Optimise for purchases and you buy buyers. Optimise for value and you buy spend.

How much signal volume do you need?

This is the trap. Value optimisation learns from your conversion values, and to learn it needs enough data. If you are at a handful of orders a week, the algorithm has too little signal to reliably steer on who places the big orders. It then guesses more than it learns, and your results become erratic. In that case optimising for purchases is more stable, because it steers on a simpler goal.

  • Enough orders: you need sufficient conversions per week so the algorithm can find patterns in the value.
  • Real spread: there has to be a difference in what customers spend, otherwise there is nothing to optimise.
  • Clean value signals: the conversion value you feed back has to be correct, otherwise the system learns the wrong thing.
  • Enough budget: value optimisation needs room to learn before it pays off, like any learning phase.

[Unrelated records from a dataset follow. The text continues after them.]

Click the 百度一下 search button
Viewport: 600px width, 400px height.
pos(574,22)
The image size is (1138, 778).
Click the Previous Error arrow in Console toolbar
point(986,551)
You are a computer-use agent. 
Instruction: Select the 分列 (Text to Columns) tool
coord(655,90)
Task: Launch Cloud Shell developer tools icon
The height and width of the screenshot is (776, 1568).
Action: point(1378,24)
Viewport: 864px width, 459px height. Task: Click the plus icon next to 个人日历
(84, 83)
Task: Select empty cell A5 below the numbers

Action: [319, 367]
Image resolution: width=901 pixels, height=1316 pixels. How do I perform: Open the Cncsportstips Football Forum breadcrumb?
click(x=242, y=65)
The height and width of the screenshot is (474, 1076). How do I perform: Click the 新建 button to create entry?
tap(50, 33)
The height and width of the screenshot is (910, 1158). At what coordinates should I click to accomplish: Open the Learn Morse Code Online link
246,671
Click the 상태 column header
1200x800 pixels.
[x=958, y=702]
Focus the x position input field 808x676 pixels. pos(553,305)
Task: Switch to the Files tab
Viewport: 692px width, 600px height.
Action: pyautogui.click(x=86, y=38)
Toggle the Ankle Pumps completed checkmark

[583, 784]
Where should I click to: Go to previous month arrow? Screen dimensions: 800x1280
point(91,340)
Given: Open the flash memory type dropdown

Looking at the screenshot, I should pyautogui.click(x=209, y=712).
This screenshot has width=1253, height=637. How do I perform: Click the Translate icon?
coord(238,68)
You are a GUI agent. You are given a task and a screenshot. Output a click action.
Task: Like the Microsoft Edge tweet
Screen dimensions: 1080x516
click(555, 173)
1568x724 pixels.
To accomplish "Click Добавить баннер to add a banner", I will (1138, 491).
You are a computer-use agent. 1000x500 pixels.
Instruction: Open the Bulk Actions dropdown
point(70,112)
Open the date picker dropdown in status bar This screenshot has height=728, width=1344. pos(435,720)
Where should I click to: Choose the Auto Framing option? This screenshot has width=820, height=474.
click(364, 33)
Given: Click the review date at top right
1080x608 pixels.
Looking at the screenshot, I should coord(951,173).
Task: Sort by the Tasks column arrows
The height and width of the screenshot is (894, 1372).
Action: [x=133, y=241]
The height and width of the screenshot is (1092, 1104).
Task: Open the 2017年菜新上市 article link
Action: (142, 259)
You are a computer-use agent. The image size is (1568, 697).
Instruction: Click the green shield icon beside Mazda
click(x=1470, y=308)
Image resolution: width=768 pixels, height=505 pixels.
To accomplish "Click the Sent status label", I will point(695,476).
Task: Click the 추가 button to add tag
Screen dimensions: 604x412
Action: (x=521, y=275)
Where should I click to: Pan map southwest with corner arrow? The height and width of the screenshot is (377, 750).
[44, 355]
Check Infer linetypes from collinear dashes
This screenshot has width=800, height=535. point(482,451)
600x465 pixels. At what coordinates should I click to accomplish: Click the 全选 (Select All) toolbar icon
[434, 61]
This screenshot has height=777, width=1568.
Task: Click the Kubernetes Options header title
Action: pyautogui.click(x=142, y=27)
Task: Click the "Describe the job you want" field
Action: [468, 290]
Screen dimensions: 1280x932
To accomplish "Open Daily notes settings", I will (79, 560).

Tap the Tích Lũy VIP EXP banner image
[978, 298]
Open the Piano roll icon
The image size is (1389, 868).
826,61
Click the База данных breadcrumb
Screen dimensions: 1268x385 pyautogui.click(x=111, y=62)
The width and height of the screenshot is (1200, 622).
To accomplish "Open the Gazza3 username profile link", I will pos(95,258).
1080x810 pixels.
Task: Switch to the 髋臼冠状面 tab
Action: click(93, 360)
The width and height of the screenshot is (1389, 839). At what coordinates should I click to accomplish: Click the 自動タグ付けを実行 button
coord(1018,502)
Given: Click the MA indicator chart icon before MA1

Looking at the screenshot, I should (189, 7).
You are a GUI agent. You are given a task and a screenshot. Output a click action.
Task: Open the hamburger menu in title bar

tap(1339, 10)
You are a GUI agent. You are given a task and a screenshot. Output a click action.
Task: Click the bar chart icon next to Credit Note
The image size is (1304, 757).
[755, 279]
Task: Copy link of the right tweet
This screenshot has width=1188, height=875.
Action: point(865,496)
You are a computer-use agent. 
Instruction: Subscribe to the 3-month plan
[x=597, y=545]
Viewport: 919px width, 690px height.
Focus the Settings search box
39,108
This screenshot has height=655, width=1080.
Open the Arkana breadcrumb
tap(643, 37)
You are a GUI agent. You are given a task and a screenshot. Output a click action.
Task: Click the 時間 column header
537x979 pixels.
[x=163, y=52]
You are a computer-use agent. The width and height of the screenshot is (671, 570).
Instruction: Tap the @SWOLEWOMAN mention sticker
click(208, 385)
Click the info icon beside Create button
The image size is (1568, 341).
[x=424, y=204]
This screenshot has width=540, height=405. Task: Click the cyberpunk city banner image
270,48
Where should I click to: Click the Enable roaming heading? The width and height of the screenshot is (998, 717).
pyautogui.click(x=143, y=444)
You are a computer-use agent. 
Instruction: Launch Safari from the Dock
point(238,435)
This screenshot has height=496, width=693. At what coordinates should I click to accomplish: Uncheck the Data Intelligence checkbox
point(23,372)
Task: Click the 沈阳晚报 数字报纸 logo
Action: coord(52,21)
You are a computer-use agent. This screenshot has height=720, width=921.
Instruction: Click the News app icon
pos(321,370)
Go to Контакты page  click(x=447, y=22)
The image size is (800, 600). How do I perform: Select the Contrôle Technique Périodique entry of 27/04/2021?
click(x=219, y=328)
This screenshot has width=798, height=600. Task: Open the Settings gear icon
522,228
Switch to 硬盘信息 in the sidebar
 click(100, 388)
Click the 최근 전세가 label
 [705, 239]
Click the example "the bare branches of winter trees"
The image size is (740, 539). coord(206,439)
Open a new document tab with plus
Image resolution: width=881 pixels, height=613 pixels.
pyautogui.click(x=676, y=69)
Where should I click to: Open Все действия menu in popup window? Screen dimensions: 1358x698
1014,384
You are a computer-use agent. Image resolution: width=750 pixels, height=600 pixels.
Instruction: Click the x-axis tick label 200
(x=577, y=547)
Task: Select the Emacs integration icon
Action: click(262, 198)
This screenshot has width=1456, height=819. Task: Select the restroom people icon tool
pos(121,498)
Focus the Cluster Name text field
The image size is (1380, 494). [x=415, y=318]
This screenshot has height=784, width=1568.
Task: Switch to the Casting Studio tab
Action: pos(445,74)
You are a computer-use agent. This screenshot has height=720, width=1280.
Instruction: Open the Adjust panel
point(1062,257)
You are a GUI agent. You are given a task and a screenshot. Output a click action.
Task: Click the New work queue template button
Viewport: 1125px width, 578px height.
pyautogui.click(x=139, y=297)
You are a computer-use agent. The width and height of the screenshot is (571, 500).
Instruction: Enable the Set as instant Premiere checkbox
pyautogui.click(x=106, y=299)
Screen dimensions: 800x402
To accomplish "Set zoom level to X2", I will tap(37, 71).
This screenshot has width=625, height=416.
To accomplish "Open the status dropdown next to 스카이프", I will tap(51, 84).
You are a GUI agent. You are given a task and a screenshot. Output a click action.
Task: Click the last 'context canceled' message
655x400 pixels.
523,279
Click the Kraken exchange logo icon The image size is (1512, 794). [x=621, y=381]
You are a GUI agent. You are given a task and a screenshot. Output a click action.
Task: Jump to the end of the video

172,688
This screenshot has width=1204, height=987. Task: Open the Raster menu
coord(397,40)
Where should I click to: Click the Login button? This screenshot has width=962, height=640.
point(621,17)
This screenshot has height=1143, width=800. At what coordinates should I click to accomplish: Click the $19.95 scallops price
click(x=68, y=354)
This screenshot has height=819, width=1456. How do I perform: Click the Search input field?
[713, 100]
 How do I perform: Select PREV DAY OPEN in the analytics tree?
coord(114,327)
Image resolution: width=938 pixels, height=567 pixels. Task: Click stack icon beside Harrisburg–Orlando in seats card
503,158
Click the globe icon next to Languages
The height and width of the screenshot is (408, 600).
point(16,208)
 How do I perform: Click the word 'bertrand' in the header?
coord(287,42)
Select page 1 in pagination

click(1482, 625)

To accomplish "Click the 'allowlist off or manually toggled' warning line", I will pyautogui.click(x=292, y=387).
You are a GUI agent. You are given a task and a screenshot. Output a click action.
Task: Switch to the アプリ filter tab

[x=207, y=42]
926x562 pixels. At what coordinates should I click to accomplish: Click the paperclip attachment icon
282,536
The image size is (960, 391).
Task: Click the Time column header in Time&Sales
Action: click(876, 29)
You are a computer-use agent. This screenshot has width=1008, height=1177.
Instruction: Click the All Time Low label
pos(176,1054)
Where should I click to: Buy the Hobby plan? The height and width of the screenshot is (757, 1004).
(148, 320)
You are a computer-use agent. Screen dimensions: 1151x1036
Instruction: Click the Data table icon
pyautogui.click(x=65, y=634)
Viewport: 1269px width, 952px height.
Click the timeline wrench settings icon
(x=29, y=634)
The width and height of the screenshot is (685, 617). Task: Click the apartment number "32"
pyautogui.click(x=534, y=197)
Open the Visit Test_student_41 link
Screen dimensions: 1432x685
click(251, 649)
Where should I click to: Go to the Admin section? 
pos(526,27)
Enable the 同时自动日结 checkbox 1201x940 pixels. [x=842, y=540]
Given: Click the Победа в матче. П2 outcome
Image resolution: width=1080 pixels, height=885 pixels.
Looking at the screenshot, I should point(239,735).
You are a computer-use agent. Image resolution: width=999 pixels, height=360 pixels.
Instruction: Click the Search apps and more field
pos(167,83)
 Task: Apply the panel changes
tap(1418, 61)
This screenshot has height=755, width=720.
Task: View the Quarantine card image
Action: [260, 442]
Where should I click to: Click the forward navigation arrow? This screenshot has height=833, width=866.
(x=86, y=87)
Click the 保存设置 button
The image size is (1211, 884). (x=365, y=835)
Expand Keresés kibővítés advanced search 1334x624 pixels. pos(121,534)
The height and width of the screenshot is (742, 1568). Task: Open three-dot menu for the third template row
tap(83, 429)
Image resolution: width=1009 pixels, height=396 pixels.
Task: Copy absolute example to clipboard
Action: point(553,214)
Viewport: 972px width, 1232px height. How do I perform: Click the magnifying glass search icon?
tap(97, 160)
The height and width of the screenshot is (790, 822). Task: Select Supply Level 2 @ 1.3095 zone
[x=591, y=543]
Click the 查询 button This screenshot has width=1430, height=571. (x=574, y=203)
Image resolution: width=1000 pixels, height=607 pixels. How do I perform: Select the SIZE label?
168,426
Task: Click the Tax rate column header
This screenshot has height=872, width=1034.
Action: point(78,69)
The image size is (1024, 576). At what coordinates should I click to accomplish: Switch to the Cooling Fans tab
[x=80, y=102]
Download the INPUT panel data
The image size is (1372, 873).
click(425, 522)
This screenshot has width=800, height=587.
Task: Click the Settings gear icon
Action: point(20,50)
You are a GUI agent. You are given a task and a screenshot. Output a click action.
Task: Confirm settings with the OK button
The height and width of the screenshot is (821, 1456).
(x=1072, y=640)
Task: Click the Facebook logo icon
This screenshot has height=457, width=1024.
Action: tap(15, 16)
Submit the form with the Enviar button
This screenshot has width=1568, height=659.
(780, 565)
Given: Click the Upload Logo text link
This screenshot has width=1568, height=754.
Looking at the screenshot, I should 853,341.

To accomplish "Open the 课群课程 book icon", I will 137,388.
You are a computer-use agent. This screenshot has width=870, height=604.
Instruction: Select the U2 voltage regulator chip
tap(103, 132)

In short, value bidding is powerful but hungry. It rewards accounts with volume and spread, and it punishes accounts that switch it on without the data to feed it. Know your position before you switch.

How do you choose between the two?

Look at your catalogue and your volume. If you have a wide price range and enough orders, value optimisation is worth trying, because there is room to raise your AOV. If you sell mostly one price point or still run limited volume, you are better off on purchases, because the algorithm then has a clearer and more achievable goal. You can also grow toward value optimisation: start on purchases, build volume and switch once you have enough signal.

That is how we approach it at AdSplicit. With 15M+ in profitable ad spend across 65+ brands we choose the optimisation goal based on the data the brand actually has, not on what sounds best in theory. The right choice is the one that fits your catalogue and your volume today, and it evolves as you scale. A good rule of thumb: if you doubt whether you have enough volume, you probably do not yet, and then you build further on purchases first.

Conclusion

Optimising for value can raise your average order value because the algorithm seeks the buyers who spend the most, but it needs enough signal volume and real spread in order value. If you have those, value pays off, if you do not, you stay on purchases. Want to know which optimisation goal fits your catalogue and volume, or whether you are ready for value bidding? Book a call and we will gladly look at it with you.

Frequently asked questions

Does value bidding always raise my AOV?
No, only if there really is a difference in what your customers spend and you have enough orders. Without spread in order value and sufficient signal volume the algorithm has nothing to steer on, and then it delivers nothing extra.
How many conversions do I need for value optimisation?
Enough for the algorithm to find patterns in the value, usually considerably more than for regular purchase optimisation. If you run few orders, optimising for purchases is more stable until you have more volume.
Can I switch from purchases to value later?
Yes, and that is often the smartest route. Start on purchases, build volume and spread, and switch to value optimisation once you have enough signal to feed it. That way you grow toward the strategy instead of forcing it.